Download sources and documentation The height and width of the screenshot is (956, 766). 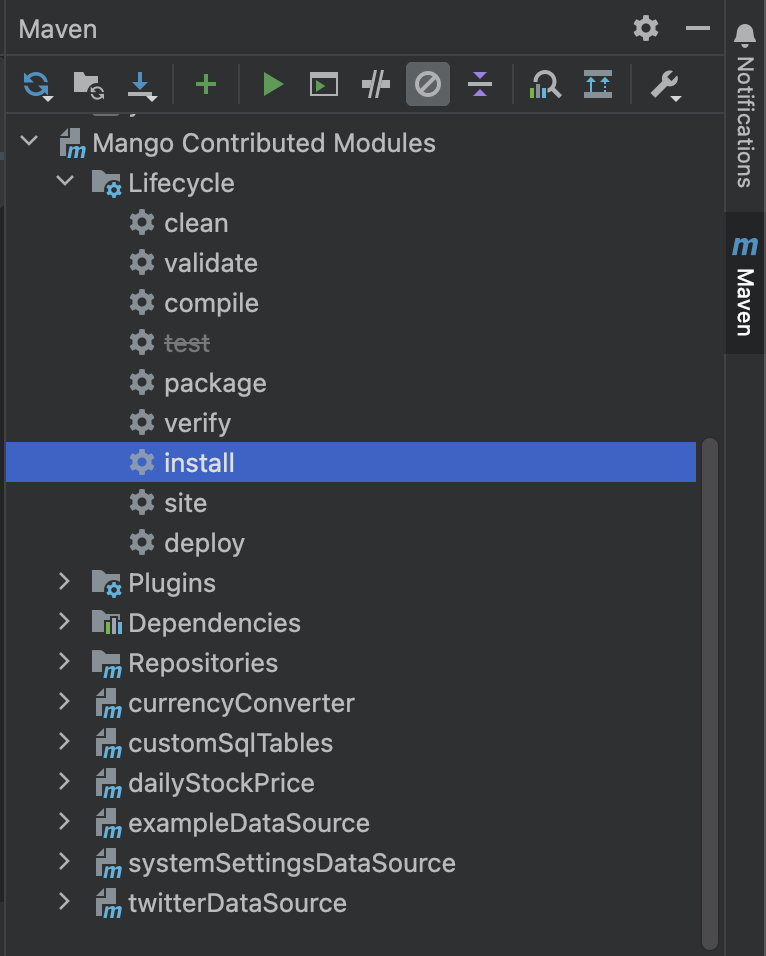(x=141, y=85)
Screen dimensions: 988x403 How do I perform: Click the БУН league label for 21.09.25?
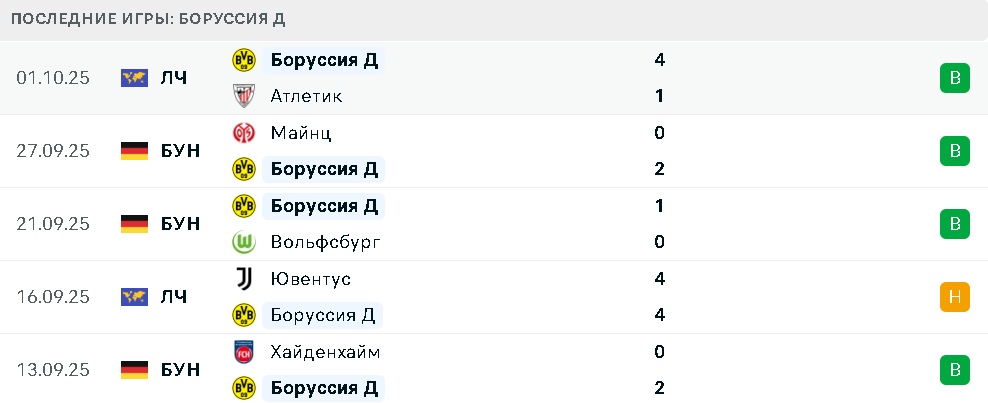pyautogui.click(x=180, y=224)
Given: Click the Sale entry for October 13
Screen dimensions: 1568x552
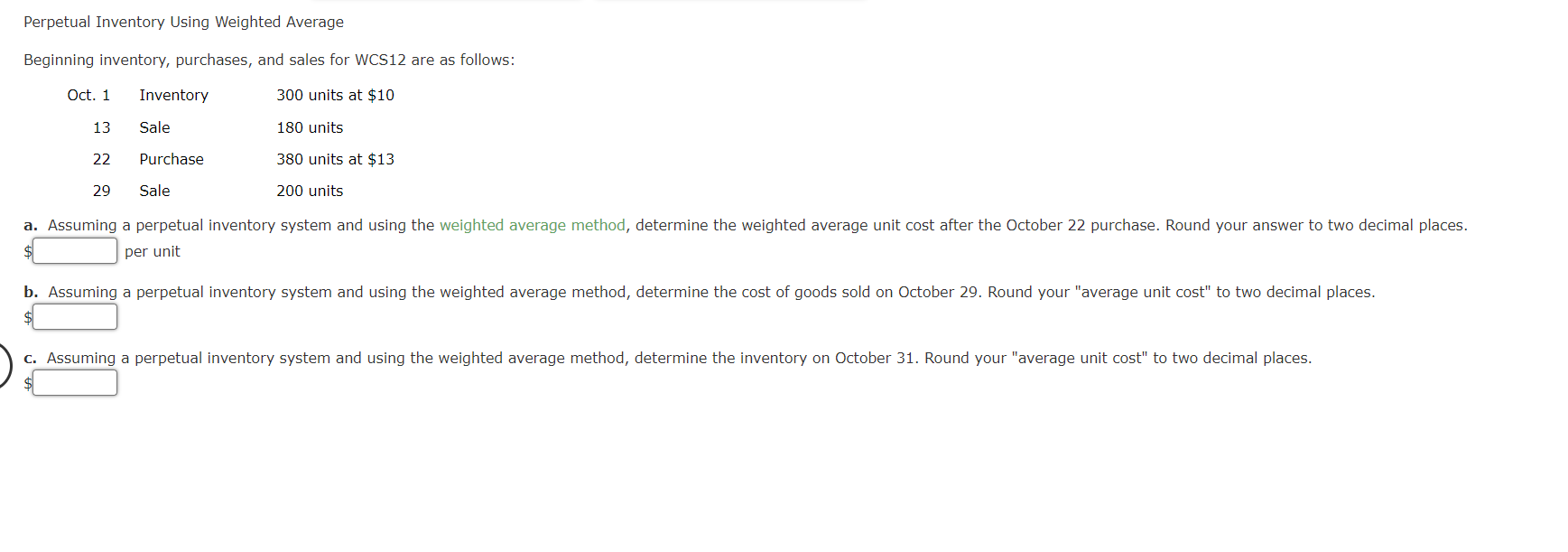Looking at the screenshot, I should click(x=154, y=127).
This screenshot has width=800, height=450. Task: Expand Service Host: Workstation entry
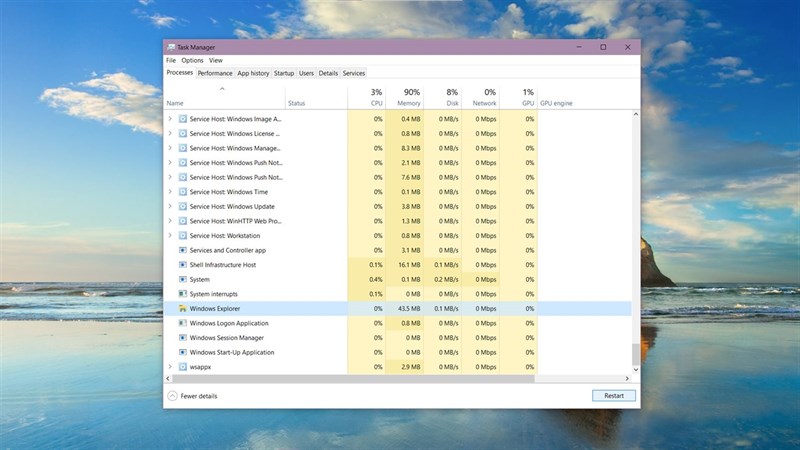[x=170, y=236]
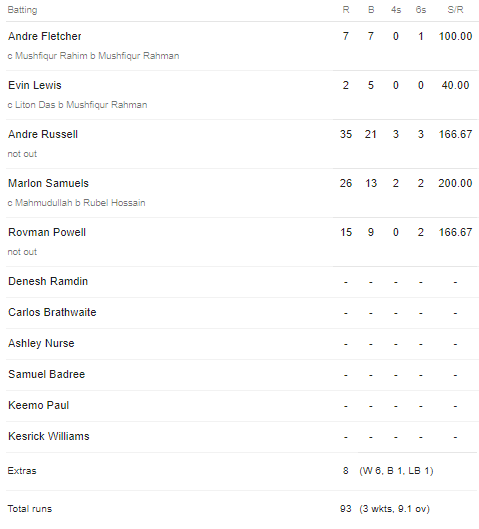This screenshot has width=479, height=529.
Task: Select Samuels' dismissal text by Rubel Hossain
Action: pos(77,203)
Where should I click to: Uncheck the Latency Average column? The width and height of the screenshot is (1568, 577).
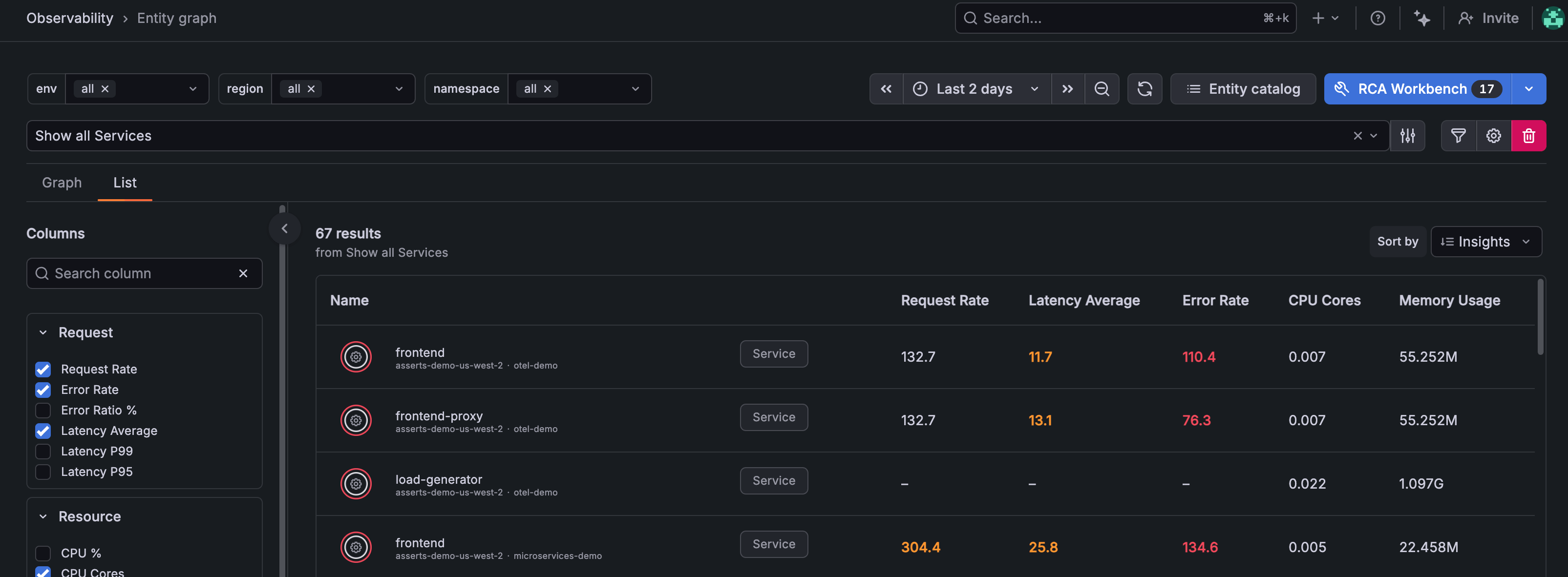[x=43, y=431]
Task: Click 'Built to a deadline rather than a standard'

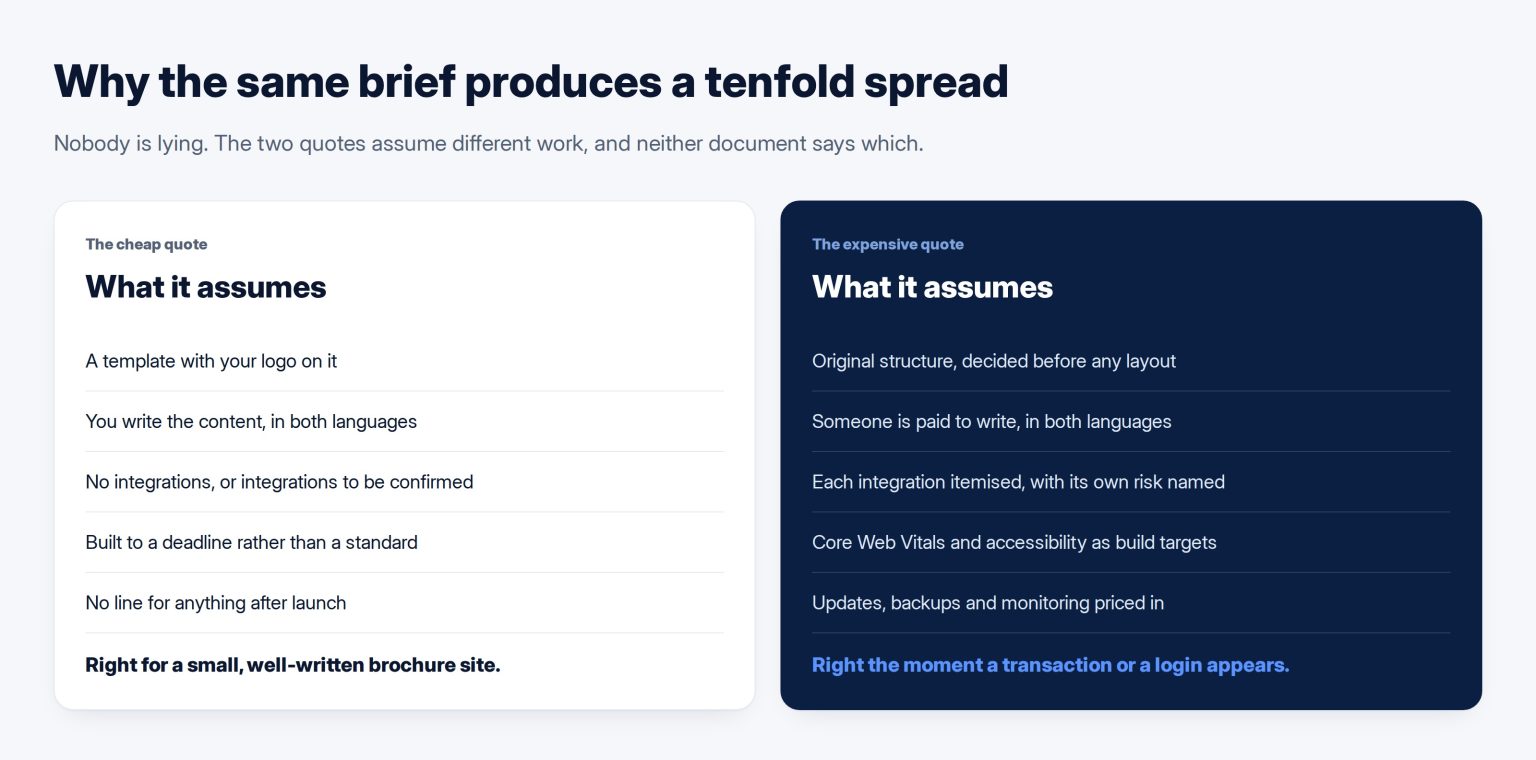Action: click(x=251, y=542)
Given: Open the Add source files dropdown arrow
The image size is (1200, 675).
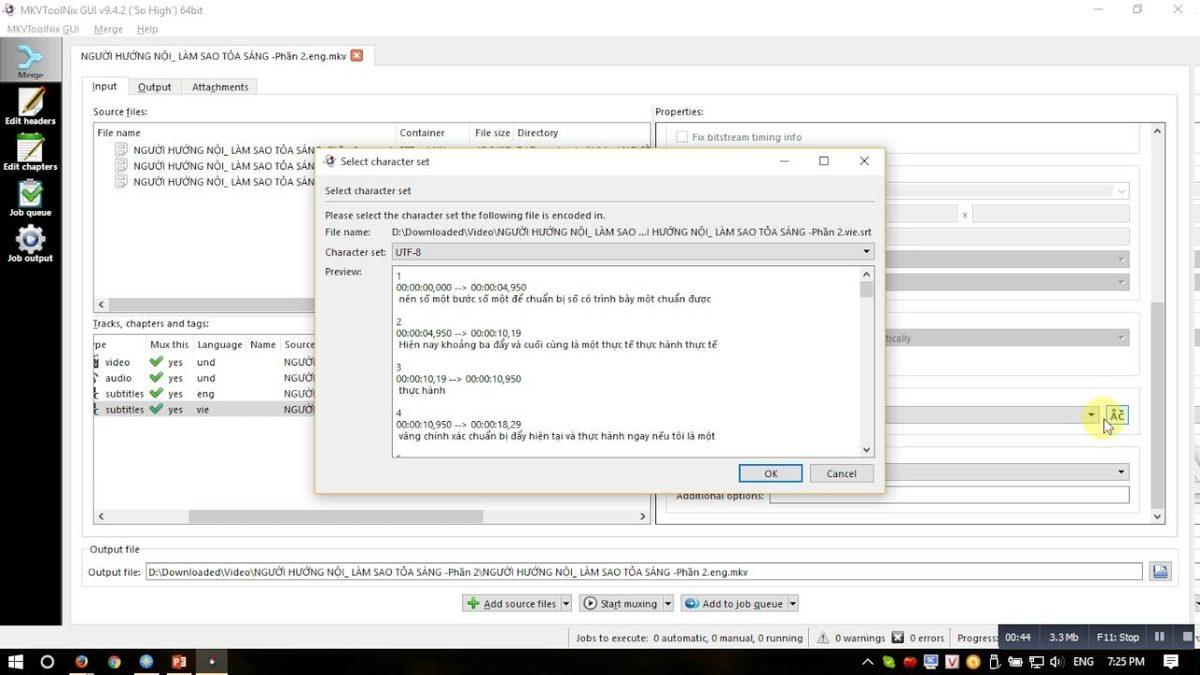Looking at the screenshot, I should click(566, 603).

━━━━━━━━━━━━━━━━━━━━

Put the lines into a JSON list of strings, one string per line and no blank lines, starting with the line containing "This screenshot has width=800, height=450." and going on through the line containing "Action: pos(77,203)". Leave the pictures out of the answer.

[
  "This screenshot has width=800, height=450. Task: Expand Service Host: Workstation entry",
  "[x=170, y=236]",
  "This screenshot has width=479, height=529.",
  "Task: Select Samuels' dismissal text by Rubel Hossain",
  "Action: pos(77,203)"
]